What is needed: Copy out all lines of the listing below that hold "axis".

Provided data:

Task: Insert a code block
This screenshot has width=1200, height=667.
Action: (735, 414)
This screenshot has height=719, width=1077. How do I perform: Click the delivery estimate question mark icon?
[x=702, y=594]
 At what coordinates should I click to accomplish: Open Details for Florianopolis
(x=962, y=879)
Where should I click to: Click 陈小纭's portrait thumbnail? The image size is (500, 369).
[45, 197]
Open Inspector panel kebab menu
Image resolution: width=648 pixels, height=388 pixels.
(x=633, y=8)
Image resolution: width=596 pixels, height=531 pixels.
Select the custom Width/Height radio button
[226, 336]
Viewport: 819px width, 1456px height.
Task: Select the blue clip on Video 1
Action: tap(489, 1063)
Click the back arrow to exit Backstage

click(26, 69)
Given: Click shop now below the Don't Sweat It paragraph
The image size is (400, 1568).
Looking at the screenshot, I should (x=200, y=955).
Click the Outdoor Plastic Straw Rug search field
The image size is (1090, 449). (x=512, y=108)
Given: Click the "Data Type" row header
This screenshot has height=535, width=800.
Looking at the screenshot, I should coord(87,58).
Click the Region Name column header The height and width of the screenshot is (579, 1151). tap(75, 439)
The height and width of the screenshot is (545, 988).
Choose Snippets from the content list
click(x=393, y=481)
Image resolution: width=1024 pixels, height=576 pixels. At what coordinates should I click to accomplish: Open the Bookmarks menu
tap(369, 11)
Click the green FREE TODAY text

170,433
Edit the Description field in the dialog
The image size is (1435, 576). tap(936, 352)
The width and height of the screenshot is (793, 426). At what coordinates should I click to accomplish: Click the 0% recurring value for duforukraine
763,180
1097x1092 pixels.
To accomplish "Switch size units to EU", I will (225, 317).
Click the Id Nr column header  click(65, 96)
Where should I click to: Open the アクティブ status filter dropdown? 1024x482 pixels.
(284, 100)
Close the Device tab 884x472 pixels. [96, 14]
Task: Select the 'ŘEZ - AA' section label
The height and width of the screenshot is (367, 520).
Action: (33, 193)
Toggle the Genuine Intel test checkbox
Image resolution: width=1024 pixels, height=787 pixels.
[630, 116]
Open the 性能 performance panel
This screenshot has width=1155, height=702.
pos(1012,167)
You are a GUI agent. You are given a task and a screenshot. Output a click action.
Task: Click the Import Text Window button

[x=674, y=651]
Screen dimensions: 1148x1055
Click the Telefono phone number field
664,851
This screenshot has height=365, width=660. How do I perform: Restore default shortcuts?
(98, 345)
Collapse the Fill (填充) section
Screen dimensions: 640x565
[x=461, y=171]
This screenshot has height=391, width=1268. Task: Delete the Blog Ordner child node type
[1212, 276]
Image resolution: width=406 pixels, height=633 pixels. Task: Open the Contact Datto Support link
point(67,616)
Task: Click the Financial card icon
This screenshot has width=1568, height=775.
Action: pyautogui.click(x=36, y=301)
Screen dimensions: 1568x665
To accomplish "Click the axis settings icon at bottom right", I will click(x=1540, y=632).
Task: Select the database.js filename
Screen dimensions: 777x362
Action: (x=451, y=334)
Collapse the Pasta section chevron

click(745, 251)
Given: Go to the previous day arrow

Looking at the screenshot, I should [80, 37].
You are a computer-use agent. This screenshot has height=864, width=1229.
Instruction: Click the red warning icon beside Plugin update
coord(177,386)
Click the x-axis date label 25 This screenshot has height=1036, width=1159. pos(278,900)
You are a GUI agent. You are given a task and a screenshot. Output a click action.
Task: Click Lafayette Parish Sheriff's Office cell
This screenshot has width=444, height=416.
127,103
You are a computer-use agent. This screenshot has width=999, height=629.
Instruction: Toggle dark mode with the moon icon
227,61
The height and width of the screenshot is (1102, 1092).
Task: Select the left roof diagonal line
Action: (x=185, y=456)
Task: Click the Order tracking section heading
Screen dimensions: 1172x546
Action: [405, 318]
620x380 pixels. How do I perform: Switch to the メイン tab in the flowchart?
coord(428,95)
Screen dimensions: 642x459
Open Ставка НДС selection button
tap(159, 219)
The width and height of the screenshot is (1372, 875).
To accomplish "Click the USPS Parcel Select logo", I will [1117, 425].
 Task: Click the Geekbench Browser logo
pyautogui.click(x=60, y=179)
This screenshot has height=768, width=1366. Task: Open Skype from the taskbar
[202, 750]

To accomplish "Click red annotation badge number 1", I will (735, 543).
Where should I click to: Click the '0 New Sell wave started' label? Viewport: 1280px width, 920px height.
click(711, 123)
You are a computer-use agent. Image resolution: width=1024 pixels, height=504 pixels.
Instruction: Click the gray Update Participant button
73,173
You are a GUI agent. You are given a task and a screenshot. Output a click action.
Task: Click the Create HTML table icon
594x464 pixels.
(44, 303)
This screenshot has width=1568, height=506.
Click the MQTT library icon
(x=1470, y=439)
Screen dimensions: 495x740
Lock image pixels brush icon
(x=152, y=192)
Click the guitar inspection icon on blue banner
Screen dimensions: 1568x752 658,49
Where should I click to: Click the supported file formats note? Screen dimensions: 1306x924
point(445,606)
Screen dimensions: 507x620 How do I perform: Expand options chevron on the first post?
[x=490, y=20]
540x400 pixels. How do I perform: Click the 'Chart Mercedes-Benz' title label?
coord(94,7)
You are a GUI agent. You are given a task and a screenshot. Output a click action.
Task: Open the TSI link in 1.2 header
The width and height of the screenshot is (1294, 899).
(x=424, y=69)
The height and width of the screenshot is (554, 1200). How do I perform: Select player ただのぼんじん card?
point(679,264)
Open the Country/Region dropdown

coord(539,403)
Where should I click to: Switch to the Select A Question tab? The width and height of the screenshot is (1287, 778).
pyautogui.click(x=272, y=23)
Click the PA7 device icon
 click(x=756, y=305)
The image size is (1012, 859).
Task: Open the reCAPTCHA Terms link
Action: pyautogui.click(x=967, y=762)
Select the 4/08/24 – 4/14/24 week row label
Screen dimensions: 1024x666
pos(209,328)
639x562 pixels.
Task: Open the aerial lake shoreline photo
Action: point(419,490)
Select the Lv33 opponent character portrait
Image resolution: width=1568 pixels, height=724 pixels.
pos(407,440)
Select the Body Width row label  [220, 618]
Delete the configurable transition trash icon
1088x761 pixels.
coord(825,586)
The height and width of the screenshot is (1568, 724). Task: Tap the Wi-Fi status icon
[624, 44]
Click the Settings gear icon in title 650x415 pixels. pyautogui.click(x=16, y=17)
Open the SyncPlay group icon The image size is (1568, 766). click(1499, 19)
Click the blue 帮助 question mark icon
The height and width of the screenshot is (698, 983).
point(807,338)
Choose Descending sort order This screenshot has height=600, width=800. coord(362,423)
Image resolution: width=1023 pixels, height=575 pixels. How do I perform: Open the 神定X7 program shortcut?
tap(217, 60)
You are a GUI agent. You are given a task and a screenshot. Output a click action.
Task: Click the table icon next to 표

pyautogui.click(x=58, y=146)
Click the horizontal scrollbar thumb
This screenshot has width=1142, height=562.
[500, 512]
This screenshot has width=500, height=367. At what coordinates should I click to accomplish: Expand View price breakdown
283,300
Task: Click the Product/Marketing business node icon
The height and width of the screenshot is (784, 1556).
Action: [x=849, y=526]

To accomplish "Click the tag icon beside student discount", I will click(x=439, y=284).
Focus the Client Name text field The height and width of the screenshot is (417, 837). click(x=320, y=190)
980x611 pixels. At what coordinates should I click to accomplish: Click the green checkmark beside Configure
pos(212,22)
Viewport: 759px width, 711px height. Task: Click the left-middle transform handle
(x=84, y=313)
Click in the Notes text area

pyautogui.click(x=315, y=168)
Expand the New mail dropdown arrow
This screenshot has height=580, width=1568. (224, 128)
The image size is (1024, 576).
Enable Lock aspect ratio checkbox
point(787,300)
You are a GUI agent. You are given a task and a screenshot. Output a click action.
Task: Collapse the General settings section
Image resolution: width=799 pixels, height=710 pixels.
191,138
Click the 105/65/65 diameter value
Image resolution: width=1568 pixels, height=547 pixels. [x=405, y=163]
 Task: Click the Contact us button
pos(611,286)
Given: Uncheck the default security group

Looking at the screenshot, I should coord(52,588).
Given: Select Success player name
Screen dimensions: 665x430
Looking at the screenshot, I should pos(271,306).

Completed task:
To accomplish "Click the axis settings icon at bottom right", I will click(x=1540, y=632).
Click the x-axis date label 25 This screenshot has height=1036, width=1159. pos(278,900)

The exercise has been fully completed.